Task details → Change "magnifier" to "magnifying glass" in the items from the line with "Given: Click the train icon beside JR北陸本線新快速" to the line with "Action: pyautogui.click(x=31, y=52)". Write out those lines again with nothing else altered.

Data lines →
######

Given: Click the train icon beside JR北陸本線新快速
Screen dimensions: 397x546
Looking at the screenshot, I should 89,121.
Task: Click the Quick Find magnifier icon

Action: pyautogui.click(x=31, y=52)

######

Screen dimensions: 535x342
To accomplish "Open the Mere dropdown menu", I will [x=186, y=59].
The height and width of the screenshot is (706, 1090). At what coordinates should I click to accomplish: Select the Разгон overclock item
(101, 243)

######

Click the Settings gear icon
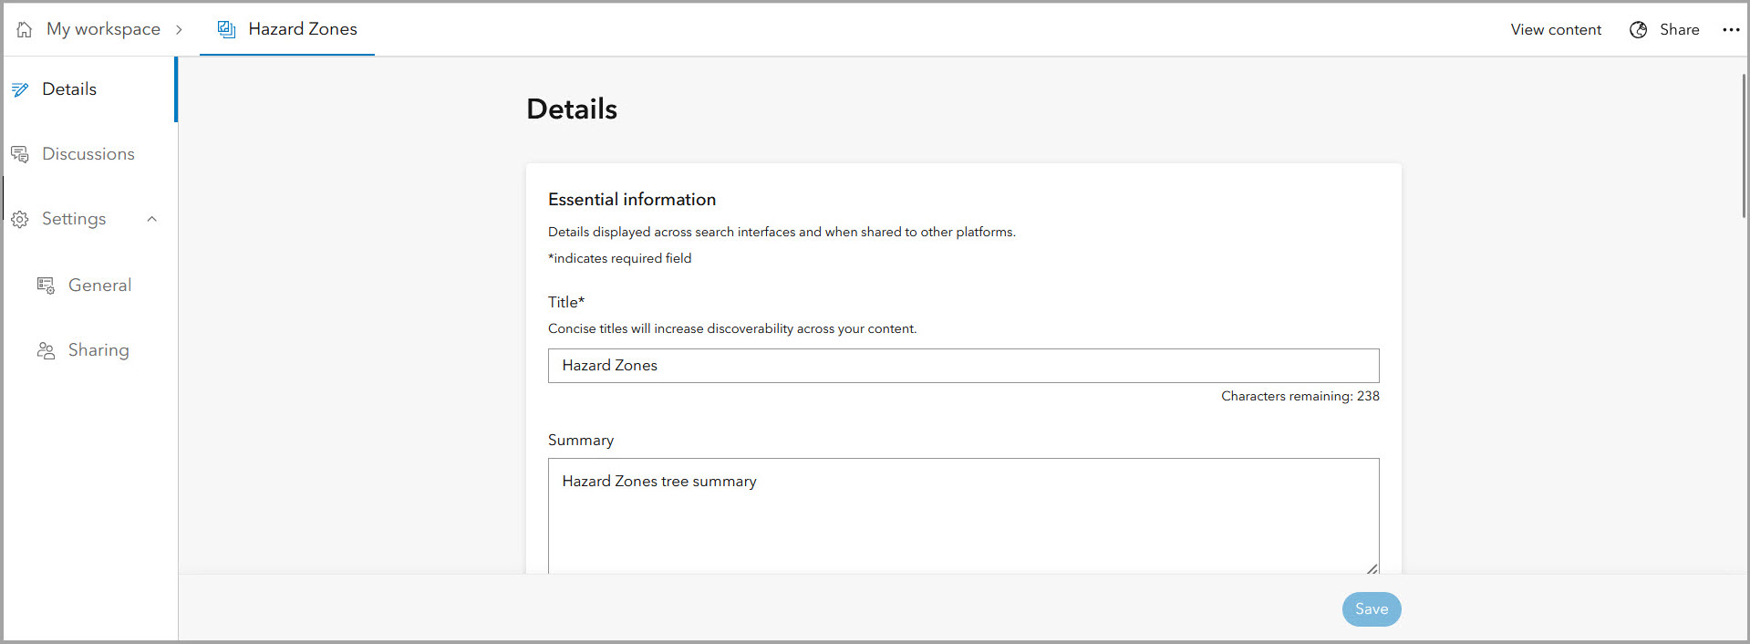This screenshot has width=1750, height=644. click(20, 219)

######

Output below →
Given: Click the train icon beside JR北陸本線新快速
Screen dimensions: 397x546
Looking at the screenshot, I should 89,121.
Task: Click the Quick Find magnifying glass icon

Action: pyautogui.click(x=31, y=52)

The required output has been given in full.